### [DIRECTIONS]
This exercise calls for an exact copy of the listing, with no pictures kept.

### GIVEN RECORDS

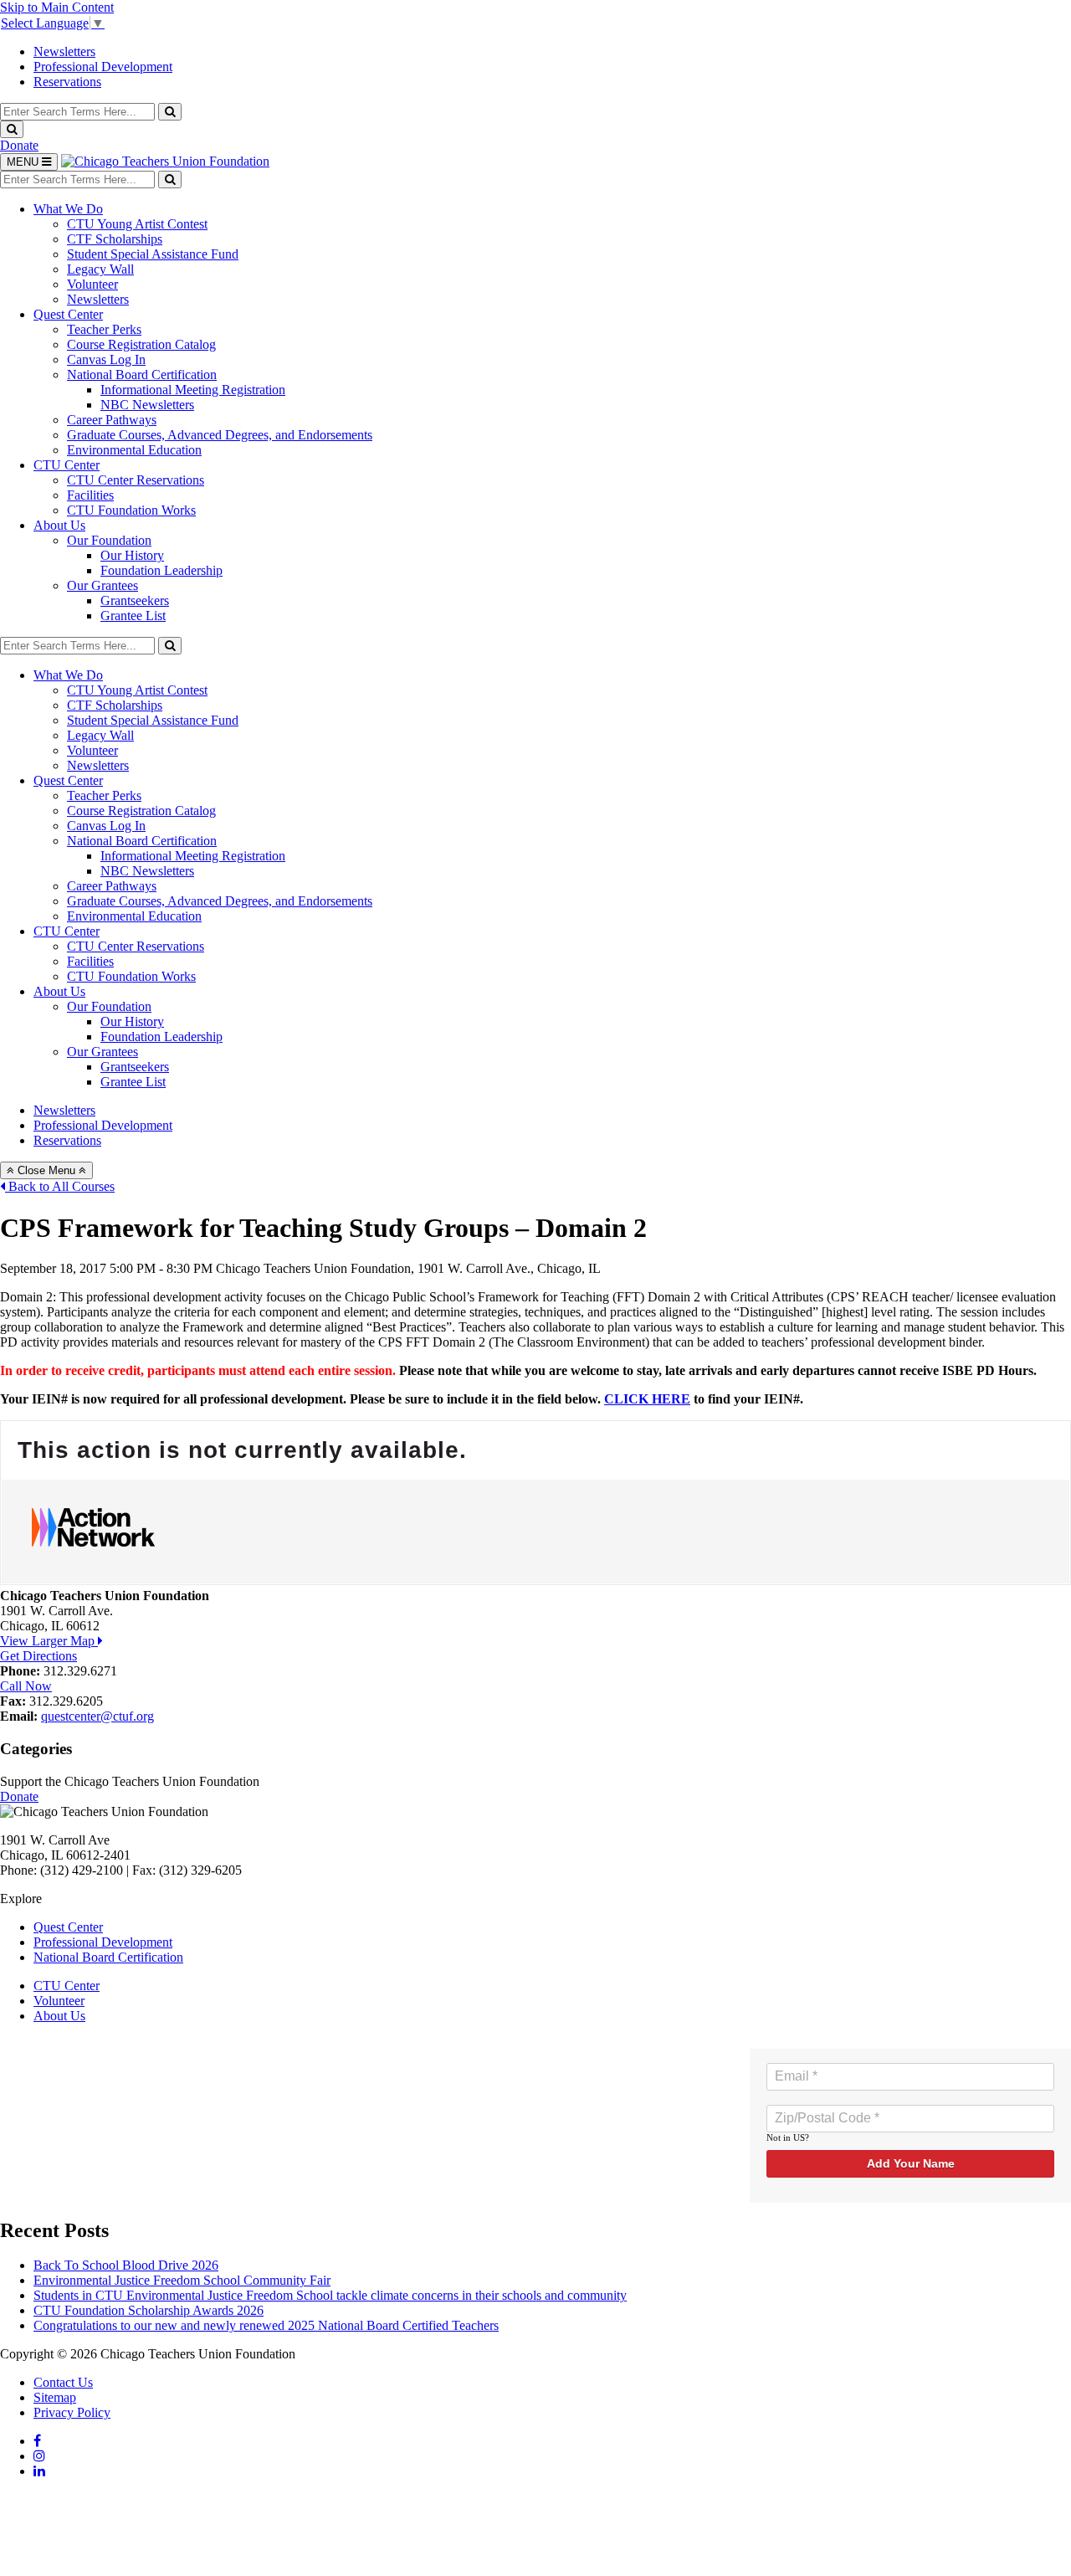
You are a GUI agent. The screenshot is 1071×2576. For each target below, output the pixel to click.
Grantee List (133, 615)
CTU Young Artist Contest (137, 224)
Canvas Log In (106, 359)
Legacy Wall (100, 269)
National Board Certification (142, 374)
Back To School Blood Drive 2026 (125, 2265)
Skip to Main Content (57, 7)
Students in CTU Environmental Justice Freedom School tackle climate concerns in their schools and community (330, 2295)
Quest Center (68, 314)
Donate (19, 145)
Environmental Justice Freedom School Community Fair (182, 2280)
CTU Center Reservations (135, 480)
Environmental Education (134, 450)
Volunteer (92, 284)
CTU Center (66, 465)
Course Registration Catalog (141, 344)
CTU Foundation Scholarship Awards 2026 (148, 2310)
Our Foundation (109, 540)
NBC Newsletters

######

### [EXERCISE RESULT]
You are a GUI agent. The screenshot is 1071×2576. For each target below, output the pixel to click.
Grantee List (133, 615)
CTU Young Artist Contest (137, 224)
Canvas Log In (106, 359)
Legacy Wall (100, 269)
National Board Certification (142, 374)
Back To School Blood Drive 2026 (125, 2265)
Skip to Main Content (57, 7)
Students in CTU Environmental Justice Freedom School tackle climate concerns in their schools and community (330, 2295)
Quest Center (68, 314)
Donate (19, 145)
Environmental Justice Freedom School Community Fair (182, 2280)
CTU Center Reservations (135, 480)
Environmental Education (134, 450)
Volunteer (92, 284)
CTU Center (66, 465)
Course Registration Catalog (141, 344)
CTU Foundation Scholarship Awards 2026 (148, 2310)
Our Foundation (109, 540)
NBC Newsletters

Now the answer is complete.